One of the most evocative names in Alfa Romeo’s memorable history returns in the new year.

‘Giulia’ adorned a series of sporting saloons or, with the addition of ‘Sprint’ or ‘Spider’, several coupes and convertibles.

For now, however, Giulia reappears on a compact executive saloon recalling the famous Type 105 model, which enjoyed a long production run from 1962 to 1978, finding time to be the other star car in that Mini-fest, The Italian Job.

Although scripted as the fall guy in the 1969 film, the Giulia was probably more than capable of dealing with the Minis, being light, fast and manoeuvrable.

They were also much loved by the Italian police and their stern paramilitary counterparts, the Carabinieri, who favoured a dark blue body/white roof livery seemingly chosen for the 105’s lines.

Alfa Romeo could repeat that heyday with the all-new slippery and slick Giulia, and returning to the classic driver’s car, rear-wheel drive layout favoured by that compact executive sector king, the BMW 3 Series. It will also be sold with all-wheel drive (AWD), responding to the 3 Series’ new XDrive format, itself countering the Quattro system used by another sector stalwart, Audi’s A4.
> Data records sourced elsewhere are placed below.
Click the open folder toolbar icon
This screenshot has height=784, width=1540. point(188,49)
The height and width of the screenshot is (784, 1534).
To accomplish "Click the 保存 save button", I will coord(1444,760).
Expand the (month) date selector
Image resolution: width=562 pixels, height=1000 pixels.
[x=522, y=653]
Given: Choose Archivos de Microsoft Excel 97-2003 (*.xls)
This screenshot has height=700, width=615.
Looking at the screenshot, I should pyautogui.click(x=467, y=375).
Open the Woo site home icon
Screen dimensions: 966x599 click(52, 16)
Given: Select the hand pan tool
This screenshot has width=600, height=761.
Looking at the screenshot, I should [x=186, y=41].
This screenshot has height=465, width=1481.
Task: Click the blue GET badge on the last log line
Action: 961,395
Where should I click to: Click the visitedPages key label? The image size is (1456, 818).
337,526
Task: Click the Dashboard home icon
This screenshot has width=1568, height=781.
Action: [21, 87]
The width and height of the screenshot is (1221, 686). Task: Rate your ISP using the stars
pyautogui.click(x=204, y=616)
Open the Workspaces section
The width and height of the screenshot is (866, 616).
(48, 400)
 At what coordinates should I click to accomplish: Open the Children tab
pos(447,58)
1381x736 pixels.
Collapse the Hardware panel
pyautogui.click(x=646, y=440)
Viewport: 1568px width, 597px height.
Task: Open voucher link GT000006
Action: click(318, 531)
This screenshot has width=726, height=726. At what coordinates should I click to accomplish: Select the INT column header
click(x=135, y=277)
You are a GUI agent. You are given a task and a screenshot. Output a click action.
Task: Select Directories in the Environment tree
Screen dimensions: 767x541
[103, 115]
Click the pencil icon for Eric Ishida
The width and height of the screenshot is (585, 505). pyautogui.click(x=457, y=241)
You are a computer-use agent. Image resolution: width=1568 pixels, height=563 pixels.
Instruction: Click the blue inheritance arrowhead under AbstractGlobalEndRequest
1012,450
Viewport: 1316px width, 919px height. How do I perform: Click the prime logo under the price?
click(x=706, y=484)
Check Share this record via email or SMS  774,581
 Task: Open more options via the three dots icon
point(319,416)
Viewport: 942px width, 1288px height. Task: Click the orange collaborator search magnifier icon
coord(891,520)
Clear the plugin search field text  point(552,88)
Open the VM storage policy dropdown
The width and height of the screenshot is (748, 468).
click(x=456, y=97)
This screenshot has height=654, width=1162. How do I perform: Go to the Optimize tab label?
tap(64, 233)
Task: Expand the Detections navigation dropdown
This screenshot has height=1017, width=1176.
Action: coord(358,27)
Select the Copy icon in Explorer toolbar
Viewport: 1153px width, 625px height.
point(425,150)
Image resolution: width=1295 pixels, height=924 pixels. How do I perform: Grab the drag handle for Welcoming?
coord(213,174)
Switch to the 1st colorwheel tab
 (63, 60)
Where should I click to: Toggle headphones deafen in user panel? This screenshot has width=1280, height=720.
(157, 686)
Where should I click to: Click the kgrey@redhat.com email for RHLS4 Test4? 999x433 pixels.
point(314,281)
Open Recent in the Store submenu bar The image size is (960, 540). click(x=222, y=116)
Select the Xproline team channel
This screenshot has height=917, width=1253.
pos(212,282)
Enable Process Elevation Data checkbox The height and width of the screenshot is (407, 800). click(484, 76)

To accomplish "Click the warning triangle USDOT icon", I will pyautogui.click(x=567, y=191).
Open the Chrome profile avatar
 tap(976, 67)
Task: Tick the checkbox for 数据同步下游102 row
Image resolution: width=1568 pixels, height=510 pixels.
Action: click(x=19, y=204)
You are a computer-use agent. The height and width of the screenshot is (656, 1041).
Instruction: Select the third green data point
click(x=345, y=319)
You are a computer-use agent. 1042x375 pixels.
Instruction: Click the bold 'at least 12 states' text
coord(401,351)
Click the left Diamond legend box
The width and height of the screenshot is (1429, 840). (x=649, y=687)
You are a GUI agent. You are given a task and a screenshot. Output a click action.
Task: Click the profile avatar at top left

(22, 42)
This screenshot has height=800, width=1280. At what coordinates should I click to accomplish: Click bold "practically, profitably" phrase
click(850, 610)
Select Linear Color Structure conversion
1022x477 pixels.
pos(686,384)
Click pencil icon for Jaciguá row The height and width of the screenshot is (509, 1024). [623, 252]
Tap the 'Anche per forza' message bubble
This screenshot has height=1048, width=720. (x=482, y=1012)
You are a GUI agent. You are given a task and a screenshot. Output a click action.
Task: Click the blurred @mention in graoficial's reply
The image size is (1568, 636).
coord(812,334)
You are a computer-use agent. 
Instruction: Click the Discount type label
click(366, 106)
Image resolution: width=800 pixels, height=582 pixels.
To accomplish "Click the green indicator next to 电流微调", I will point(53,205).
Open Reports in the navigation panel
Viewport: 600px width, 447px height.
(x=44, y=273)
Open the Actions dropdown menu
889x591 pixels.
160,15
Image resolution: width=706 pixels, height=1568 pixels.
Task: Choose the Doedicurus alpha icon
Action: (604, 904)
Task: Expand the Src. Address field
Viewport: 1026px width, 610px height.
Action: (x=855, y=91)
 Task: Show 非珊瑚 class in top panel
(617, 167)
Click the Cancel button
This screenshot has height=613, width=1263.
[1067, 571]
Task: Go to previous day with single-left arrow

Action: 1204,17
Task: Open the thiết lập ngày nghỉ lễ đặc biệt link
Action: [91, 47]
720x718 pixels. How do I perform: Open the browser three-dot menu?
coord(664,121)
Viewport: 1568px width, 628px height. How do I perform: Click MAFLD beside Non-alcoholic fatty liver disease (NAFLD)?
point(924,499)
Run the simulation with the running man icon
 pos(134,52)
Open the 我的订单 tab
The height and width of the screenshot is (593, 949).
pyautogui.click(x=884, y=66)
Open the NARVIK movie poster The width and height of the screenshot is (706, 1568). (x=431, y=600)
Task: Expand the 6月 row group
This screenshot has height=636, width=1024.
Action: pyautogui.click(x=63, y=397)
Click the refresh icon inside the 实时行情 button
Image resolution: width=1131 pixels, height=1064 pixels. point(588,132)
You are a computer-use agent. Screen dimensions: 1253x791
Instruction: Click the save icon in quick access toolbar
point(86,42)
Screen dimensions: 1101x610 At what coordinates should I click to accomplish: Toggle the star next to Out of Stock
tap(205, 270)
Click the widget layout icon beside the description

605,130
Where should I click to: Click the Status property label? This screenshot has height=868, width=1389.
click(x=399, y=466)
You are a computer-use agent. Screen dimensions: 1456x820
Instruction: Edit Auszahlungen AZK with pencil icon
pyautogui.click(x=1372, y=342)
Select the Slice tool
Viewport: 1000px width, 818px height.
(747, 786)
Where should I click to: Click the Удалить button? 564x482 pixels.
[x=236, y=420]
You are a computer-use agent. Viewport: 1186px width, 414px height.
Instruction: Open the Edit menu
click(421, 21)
Can Alfa really turn back the clock? The fanbase is there; it’s what has kept Alfa alive during some lean years, but this famous brand must get it more than right this time in terms of reliability and quality – there is the perception that Alfas are troublesome.

But fans can’t say FIAT isn’t backing its famous sporting arm: Giulia is tipped to be the vanguard for eight new Alfas and massive investment over the next three years, with sales expectations of some 400,000 a year – more than five times current levels.

The Giulia will launch with image-building performance models like the Quadrifoglio (four-leaved clover) flagship, featuring an all-aluminium Ferrari-inspired 510bhp 2.9-litre turbo petrol V6 engine, delivering 0-62mph in just 3.9 seconds and a maximum of 191mph. But while this grabs headlines, it is mainstream Giulia models that will land the vital volumes against the 3 Series, A4 and Co, so prices will have to start at around £25,000.

The car’s dramatic looks and quality, exotically named colours like Competizione Red, Trofeo White, Vulcano Black, and Montecarlo Blue, plus that legendary kite-shaped grille should then do the rest.

Alfa Romeo Giulia

Price: from £32,300

Driving appeal: *****(expected)

Image: *****

Space: ****

Value: *****

Running costs: ****

Reliability: not yet available

How green?: ****

Best rival: BMW 3 Series

News in brief

Croptop Evoque

One of 2016’s key launches will be the Range Rover Evoque convertible, seen here slightly disguised for a media stunt when it became the first vehicle to drive through Crossrail tunnels being built below London. A challenge during development has been creating an automatic roll over protection not activated prematurely in off-road situations – just in case anyone tests its prowess.

4G Prius eco star

Toyota’s Prius family hatchback has become the UK’s best-known ‘green’ car since its launch here in 1999. Four generations on, the new model - arriving in early 2016 – continues to impress. This time it delivers an 18 per cent boost in fuel and emissions performance, largely through smaller and lighter components in the petrol-electric hybrid powertrain and battery pack.

Electric car dreams

Electric cars will be the norm in 10 years, according to research by the joint industry and Government-funded Go Ultra-Low campaign. Significantly, the electric charge will be led by a new generation, keen to plug into greener motoring; 81 per cent of 14-year-olds dream that their first car will be electric, like the current Renault Zoe.